*** Provided data Section Begins ***
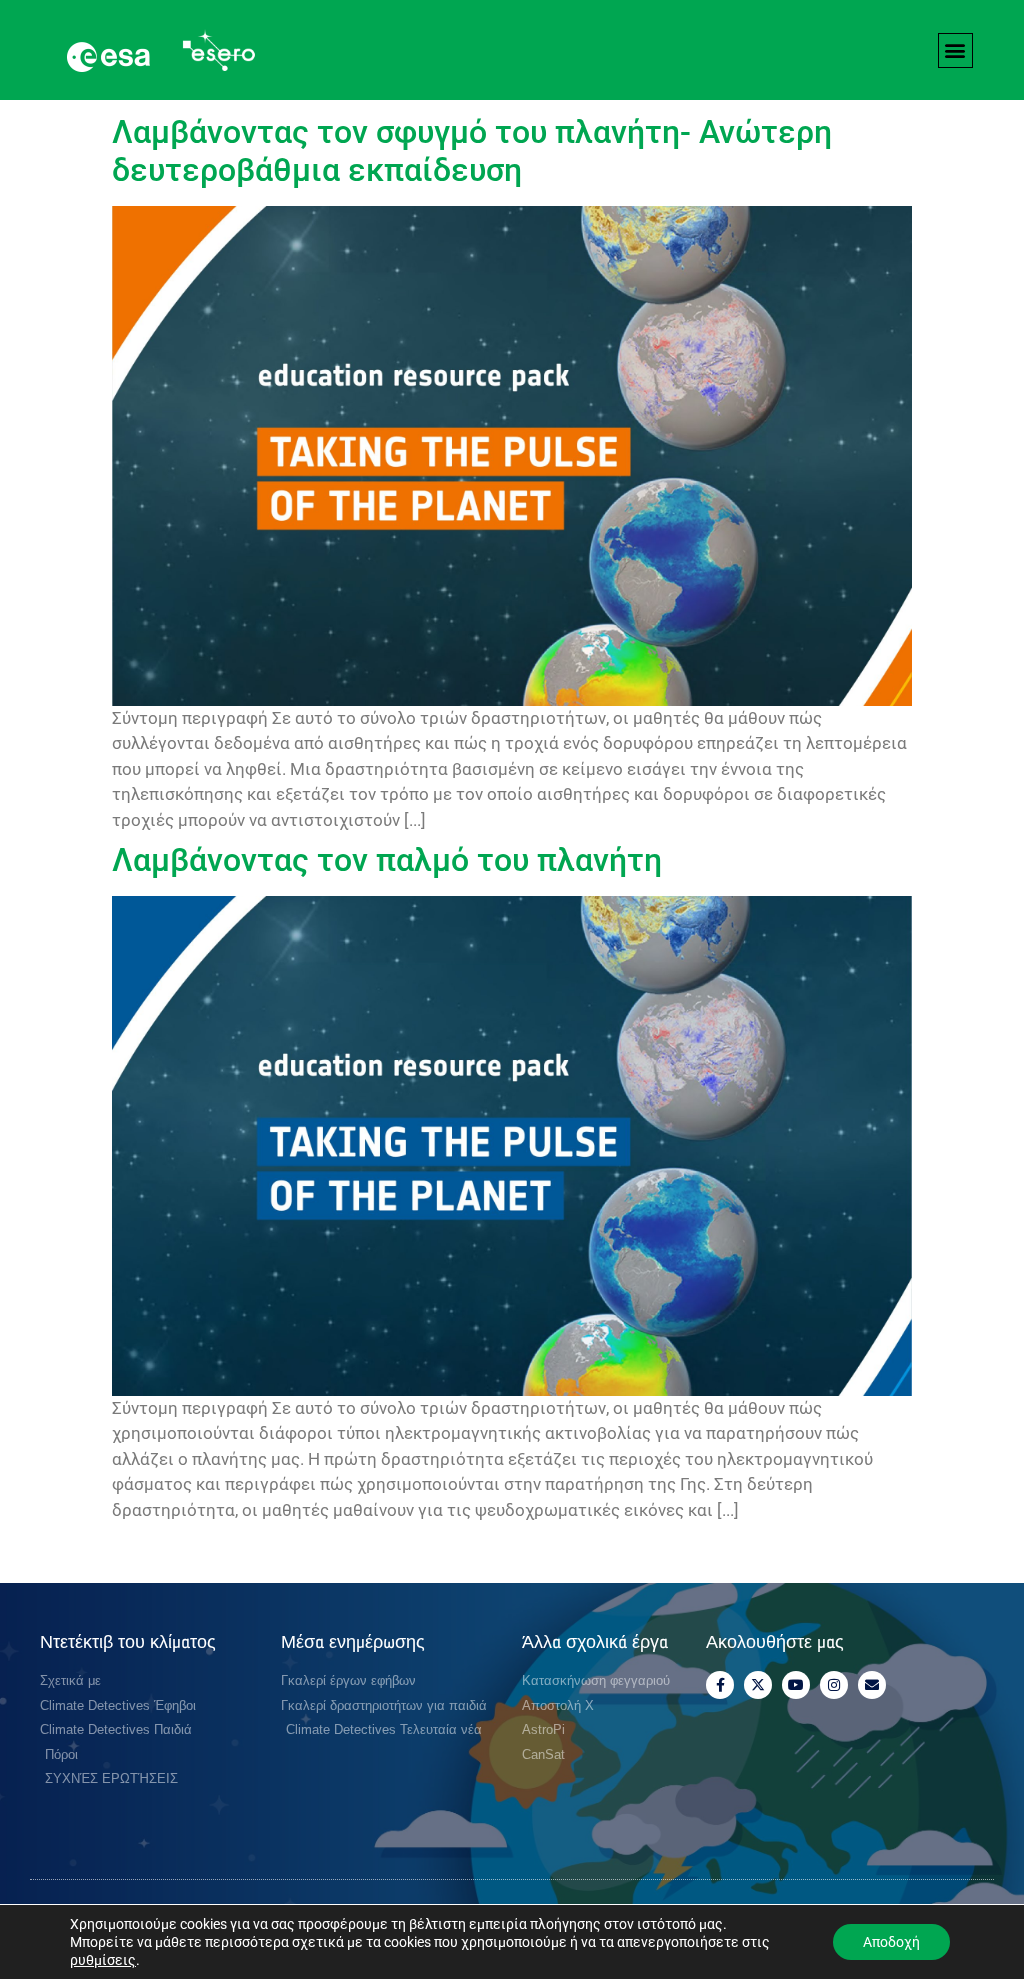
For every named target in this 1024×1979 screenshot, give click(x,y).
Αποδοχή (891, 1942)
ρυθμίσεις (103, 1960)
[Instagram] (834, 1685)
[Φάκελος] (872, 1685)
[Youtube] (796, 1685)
*** Provided data Section Ends ***
*** Provided data Section Begins ***
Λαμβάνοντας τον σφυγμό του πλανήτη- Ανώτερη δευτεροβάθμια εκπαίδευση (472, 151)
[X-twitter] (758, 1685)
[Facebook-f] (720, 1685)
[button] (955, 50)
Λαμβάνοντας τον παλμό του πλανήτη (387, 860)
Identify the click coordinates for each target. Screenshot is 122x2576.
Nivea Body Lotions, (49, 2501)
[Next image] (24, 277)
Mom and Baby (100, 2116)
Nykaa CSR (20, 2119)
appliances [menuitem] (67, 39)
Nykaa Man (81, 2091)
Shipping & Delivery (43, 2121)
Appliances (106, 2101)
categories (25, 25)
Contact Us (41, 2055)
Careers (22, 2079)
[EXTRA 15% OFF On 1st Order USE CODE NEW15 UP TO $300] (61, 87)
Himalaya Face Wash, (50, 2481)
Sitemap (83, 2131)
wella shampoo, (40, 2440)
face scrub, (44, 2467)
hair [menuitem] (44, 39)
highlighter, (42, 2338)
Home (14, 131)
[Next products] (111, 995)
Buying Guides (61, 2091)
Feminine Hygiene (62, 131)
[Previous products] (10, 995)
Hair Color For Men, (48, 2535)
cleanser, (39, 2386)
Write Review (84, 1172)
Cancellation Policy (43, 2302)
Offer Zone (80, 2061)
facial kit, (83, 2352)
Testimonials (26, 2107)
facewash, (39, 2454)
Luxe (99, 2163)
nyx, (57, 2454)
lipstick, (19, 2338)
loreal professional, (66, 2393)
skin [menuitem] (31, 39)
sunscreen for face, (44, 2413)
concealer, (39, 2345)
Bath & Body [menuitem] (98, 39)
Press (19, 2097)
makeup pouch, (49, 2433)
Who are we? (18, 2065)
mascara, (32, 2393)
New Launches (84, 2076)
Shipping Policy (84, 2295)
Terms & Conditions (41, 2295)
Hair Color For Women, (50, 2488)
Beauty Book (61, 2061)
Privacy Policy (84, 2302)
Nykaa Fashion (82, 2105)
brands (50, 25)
*** Provided data Section Ends ***
### Task to complete
Copy range, inclusive: the line holding "Terms & Conditions (41, 2295)" to the line holding "brands (50, 25)". Reproduce exactly those lines of the records above and no others.

### Reply
Terms & Conditions (41, 2295)
Hair Color For Women, (50, 2488)
Beauty Book (61, 2061)
Privacy Policy (84, 2302)
Nykaa Fashion (82, 2105)
brands (50, 25)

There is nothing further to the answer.